Ich denke dabei an Dinge wie "oh weh" oder "Wehwechen" und leider auch an "weh tun". Wehen sind aber tatsächlich nicht per se schmerzhaft. Etwas, was die deutsche Sprache als "Wehe" bezeichnet, ist rein objektiv gesehen, eine Muskelkontraktion. Also Muskelarbeit. Wie die Kontraktion des Oberschenkelmuskels beim Treppensteigen, oder der Bauchmuskeln bei einem Lachanfall. Ich stimme zu, bei sehr langen Treppen oder einem unfassbar komischen Witz, können diese Kontraktionen auch mal schmerzhaft werden.
Aber an sich ist eine Kontraktion eine Kontraktion. Nicht mehr und nicht weniger.
Ich plädiere also für mehr Sensibilität im Umgang mit den Worten. Lassen Sie uns also lieber von Geburts- oder Gebärmutterkontraktionen sprechen. Von Kontraktionsaktivität (statt Wehentätigkeit). Und was mir besonders am Herzen liegt:
von Geburt und gebären statt Entbindung und entbinden lassen.

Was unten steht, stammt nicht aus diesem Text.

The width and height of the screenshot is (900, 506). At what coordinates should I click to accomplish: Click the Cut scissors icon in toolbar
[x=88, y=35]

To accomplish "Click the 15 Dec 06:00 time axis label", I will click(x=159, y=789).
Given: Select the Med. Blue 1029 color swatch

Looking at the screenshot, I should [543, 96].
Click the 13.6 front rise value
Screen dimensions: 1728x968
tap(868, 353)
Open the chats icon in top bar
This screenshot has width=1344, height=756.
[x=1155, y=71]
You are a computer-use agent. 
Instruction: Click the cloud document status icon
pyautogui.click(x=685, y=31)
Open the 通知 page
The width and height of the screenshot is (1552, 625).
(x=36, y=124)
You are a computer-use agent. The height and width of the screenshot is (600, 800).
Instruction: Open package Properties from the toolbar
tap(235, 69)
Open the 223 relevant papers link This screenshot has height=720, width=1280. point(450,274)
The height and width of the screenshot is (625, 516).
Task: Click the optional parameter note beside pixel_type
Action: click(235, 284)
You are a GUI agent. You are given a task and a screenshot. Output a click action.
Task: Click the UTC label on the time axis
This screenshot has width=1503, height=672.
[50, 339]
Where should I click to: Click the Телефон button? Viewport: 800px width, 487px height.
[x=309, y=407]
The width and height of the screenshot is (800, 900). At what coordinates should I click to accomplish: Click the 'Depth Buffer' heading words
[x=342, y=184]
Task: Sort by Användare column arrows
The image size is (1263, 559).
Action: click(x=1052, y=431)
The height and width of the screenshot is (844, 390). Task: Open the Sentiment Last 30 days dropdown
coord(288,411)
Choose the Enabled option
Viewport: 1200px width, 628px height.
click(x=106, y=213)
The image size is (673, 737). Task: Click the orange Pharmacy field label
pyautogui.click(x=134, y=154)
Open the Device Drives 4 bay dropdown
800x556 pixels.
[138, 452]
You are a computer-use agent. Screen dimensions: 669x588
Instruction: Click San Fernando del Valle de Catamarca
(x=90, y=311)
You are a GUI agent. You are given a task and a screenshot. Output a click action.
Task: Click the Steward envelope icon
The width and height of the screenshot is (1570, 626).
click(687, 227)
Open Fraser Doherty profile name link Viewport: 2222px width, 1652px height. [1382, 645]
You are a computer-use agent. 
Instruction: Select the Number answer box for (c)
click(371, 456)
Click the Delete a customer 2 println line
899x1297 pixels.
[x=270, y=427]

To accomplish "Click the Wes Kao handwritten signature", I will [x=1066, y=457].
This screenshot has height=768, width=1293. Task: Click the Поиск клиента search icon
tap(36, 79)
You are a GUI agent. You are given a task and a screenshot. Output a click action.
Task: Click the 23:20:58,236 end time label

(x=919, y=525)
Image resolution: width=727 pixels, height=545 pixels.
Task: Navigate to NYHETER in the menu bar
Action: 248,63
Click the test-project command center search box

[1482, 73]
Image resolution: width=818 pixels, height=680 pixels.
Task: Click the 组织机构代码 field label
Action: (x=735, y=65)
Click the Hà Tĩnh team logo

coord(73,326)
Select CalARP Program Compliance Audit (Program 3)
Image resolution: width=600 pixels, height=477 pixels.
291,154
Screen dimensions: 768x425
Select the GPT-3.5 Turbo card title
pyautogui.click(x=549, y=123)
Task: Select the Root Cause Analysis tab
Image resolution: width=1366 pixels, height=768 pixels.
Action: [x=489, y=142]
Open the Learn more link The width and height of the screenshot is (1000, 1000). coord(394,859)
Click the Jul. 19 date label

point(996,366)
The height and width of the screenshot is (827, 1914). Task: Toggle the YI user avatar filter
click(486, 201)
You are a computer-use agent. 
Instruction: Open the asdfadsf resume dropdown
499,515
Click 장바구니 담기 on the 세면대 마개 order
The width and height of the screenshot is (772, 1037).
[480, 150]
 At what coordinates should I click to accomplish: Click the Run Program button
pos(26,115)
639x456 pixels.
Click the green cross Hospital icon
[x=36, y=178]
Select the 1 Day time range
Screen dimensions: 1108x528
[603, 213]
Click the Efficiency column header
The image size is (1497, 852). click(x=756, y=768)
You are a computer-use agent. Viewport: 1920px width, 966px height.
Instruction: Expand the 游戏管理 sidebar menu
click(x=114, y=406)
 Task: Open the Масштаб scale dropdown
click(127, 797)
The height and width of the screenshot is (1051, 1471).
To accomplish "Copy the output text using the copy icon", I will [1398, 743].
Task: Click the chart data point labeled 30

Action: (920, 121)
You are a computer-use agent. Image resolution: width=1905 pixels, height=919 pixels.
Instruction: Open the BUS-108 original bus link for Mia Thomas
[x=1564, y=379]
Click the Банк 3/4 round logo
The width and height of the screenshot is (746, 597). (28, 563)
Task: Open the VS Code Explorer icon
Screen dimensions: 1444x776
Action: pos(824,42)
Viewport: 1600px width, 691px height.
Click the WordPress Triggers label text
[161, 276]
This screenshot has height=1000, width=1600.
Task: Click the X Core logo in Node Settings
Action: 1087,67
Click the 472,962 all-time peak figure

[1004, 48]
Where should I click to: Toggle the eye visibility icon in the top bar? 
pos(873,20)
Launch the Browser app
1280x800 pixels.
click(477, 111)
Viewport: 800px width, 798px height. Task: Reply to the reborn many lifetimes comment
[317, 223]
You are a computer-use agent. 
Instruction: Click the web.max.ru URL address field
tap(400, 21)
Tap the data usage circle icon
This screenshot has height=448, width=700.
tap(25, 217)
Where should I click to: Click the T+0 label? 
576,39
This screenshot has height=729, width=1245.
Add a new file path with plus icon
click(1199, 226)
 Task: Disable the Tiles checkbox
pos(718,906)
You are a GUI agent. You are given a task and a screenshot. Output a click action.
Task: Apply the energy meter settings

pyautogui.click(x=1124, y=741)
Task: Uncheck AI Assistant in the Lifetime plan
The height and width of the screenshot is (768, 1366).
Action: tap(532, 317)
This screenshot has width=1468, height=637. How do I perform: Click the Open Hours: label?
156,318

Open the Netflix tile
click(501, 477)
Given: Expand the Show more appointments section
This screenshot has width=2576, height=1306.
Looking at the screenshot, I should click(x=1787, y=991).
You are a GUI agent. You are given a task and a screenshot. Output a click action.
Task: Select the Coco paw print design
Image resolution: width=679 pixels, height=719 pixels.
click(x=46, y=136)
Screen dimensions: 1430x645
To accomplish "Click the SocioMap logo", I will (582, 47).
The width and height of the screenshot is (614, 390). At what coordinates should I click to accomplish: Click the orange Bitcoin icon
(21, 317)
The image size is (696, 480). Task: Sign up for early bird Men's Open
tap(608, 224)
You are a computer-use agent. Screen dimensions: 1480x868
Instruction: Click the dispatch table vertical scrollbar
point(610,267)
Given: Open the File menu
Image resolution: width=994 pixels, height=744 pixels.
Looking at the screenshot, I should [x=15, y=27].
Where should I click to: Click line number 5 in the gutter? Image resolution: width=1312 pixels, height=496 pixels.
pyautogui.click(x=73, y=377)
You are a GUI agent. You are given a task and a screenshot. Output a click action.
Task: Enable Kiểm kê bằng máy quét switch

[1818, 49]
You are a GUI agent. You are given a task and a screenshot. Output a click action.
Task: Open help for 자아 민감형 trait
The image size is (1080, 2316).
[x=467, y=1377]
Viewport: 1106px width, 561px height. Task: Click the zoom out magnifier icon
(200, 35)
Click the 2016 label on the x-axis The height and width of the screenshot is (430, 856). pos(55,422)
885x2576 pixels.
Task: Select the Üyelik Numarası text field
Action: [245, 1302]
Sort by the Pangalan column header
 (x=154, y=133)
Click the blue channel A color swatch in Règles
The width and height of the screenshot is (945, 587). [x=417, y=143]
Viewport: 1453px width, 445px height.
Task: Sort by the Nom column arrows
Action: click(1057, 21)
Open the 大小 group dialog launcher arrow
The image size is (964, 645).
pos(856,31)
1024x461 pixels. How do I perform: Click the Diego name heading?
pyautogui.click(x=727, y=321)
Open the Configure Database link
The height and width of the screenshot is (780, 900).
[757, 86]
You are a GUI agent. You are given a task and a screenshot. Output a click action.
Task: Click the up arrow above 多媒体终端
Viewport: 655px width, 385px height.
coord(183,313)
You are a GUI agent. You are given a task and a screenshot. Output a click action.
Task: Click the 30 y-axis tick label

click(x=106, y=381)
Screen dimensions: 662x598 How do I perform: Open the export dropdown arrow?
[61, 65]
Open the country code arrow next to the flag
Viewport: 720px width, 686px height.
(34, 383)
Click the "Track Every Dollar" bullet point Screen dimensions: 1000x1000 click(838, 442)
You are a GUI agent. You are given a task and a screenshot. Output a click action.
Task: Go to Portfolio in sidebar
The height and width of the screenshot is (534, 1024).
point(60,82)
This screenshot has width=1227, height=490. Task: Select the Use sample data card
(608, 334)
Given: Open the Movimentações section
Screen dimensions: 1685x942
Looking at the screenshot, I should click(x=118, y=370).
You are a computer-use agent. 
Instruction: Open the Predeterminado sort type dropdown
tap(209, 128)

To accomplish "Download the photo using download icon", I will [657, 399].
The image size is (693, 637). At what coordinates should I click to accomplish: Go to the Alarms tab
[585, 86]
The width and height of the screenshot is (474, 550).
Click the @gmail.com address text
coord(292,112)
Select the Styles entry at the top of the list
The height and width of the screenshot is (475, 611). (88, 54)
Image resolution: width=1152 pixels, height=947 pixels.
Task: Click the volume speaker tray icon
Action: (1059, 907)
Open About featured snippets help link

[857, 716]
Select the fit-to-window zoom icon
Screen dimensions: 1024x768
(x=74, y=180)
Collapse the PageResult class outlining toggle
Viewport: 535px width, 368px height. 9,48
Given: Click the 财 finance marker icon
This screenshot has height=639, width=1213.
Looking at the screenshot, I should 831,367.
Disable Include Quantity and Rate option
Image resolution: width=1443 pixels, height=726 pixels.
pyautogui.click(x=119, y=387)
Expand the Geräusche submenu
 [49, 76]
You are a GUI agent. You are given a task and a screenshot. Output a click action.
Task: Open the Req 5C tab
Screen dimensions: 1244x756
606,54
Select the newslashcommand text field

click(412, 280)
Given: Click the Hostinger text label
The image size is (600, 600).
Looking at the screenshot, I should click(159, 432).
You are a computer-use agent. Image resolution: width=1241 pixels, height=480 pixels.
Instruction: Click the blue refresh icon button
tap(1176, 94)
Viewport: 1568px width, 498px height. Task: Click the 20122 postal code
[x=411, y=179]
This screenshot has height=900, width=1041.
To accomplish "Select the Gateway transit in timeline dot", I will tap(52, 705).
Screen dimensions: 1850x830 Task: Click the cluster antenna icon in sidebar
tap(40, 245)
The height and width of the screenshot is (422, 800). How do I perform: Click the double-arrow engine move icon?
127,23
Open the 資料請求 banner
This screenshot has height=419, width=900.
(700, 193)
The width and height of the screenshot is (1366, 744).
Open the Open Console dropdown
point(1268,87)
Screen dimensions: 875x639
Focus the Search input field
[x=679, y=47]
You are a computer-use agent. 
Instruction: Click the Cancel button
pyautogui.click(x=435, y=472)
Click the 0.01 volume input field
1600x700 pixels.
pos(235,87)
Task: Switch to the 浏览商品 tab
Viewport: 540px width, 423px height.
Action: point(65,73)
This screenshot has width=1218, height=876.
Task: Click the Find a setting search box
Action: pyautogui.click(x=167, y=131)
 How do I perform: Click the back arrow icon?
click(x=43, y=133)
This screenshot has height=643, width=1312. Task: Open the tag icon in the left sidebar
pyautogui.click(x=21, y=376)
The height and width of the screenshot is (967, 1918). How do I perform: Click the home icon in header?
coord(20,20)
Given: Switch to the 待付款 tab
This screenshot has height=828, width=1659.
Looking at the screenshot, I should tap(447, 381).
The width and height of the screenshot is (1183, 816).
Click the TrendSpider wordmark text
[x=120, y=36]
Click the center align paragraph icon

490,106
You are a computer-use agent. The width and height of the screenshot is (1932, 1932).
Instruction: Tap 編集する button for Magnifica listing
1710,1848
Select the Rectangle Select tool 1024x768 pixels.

Die "Entbindung" ist ein Wort, bei dem sich mir die Nackenhaare aufstellen und die Zehennägel aufrollen. Brrr.
Im Duden stehen als Synonyme für die "Entbindung" folgende Worte: "Befreiung", "Loslösung", "Enthebung", "Freistellung".
Zum Verb "entbinden" steht dort "einer Frau Geburtshilfe leisten. eigentlich: von der Nabelschnur losbinden".
Damit sollte klar sein: eine schwangere Frau kann gar nicht "entbinden". Entbunden wird man. Von einem Amt, von einer Last, von schwerem Schicksal, von einer Ärzt*in oder Hebamme...
Wollen Sie von Ihrem Kind entbunden werden?
Oder wollen Sie nicht vielleicht doch lieber aktiv sein bei der Geburt? Aktiv und selbstbestimmt gebären?
Wenn Sie meine Worte zum Nachdenken bringen, freue ich mich. Wenn sie Sie außerdem dazu bewegen ihre Wortwahl zu überdenken, mache ich Luftsprünge. Wenn Sie anderen davon erzählen und sie ebenfalls dazu bringen ihre Wortwahl zu überdenken, sind Sie meine Held*in!